I also worry about the slippery slope of expanding alphabet soup. A little Rituxan never hurt anyone, the logic goes. And steroids like prednisone – heck, they give people that for asthma all the time, how can that be too dangerous? And drugs like Campath and Revlimid are biologics, they are not even “chemo” for heaven’s sake. So, how about months and months of Rituxan, ever higher doses of steroids, a little Campath or Revlimid to mop up remnants and just to make things interesting?
Ever heard of the perfect storm being the sum of a lot of little things, none of which are hugely dangerous by themselves, but put them all together and you are talking about serious damage? Exactly how much immune suppression can a poor CLL patient take? What levels of risk of serious adverse effects justify the potential reward of deep, long lasting remission?

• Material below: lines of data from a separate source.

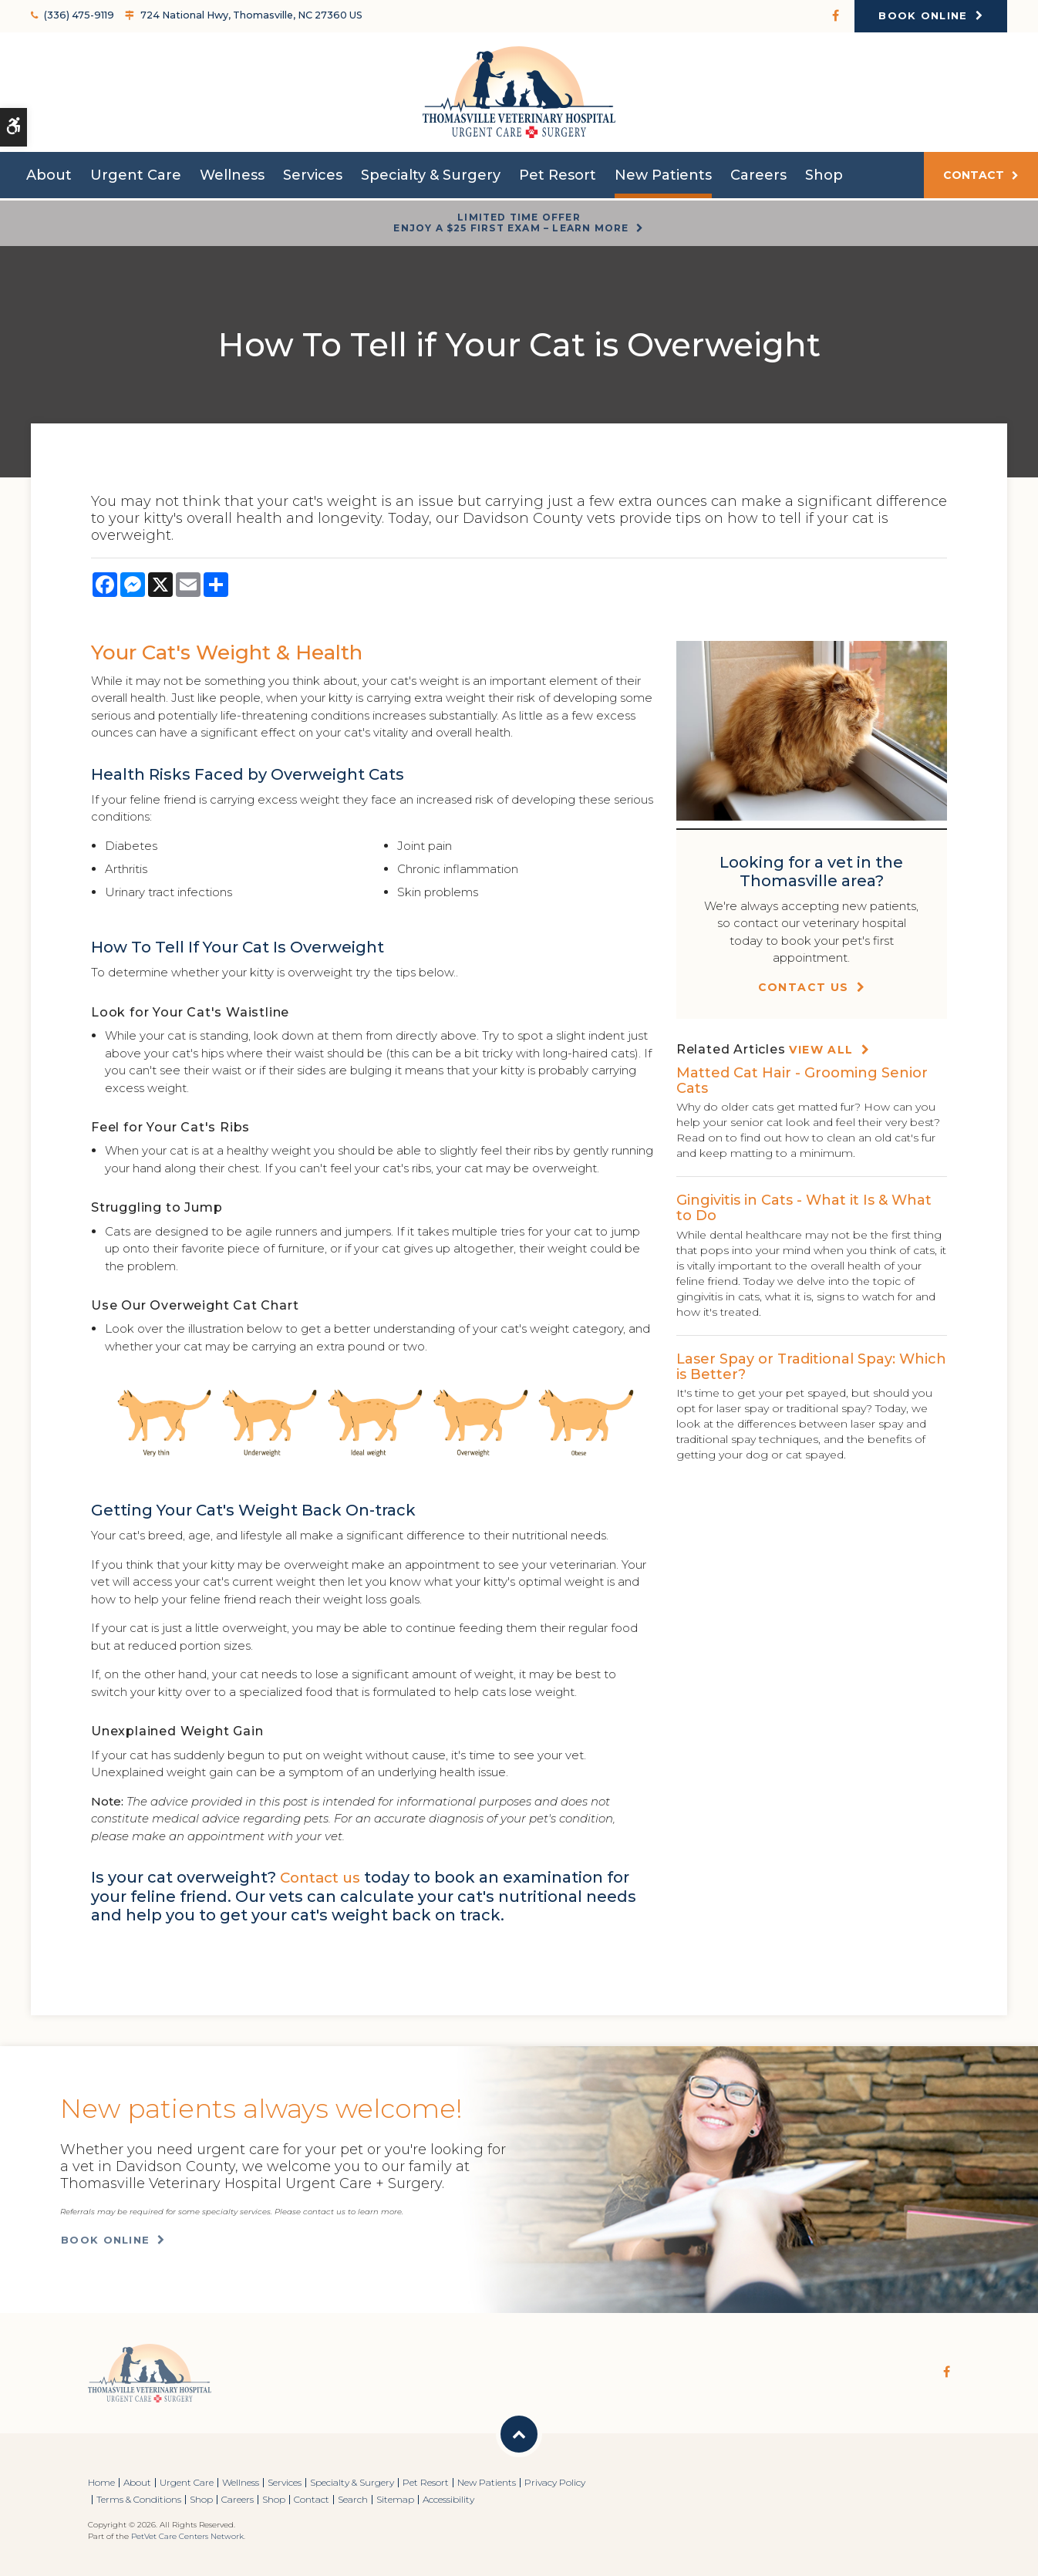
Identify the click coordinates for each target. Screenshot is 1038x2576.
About (49, 178)
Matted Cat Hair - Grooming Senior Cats (802, 1080)
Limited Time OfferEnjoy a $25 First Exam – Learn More (511, 222)
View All (821, 1050)
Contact (973, 179)
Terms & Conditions (138, 2499)
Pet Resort (557, 178)
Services (312, 178)
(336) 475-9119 (77, 15)
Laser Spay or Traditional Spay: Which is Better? (811, 1366)
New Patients (663, 178)
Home (101, 2482)
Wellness (232, 178)
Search (353, 2499)
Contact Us (803, 987)
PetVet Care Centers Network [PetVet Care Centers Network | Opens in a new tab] (187, 2536)
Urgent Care (135, 178)
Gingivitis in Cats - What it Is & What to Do (804, 1208)
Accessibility (448, 2499)
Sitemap (395, 2499)
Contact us (323, 1877)
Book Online (922, 15)
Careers (758, 178)
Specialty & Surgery (430, 178)
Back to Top (519, 2434)
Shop (824, 178)
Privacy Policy (554, 2482)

I will be the first to admit, it is impossible to come up with a firm answer to the question. None of us would use any of these drugs if there was no CLL gun held to our heads. Given that we may not always have a choice about putting of high impact therapy, the least we can do is make decisions with our eyes wide open. It is important to realize there is really no free lunch out there. You pay for these drugs with your wallet and possibly increased risk of adverse effects, every time you opt for increased “oomph”. Beware of that perfect storm!
Be well, stay informed!
Let me hasten to add, JC activation was seen only in a very small percentage of patients using Rituxan. My concern is that as we add more bells and whistles to Rituxan in an attempt to increase the potency of therapy regimens, with inevitable increased risk of deep immune suppression / dysfunction, are we also increasing the risk of life threatening viral reactivation?
People are not lab rats
Recently I have heard from a couple of patients exploring the addition of fresh frozen plasma to Rituxan therapy, based on a very small study by one (and to date, only one) research group in Israel. We brought the interesting results reported by this group to your attention in an earlier Alert.
Folks, these are early stage results! Experimenting with unproven combinations such as this on your own body can be very dangerous to your health. Going way out of the guidelines in how drugs are to be used, with little or no track record of how the combinations worked in well conducted (and reproduced!) clinical trials is truly nothing more than making a lab rat of yourself. You may luck out. On the other hand, you may also be shooting yourself in the foot and elsewhere higher up. Consider yourself warned!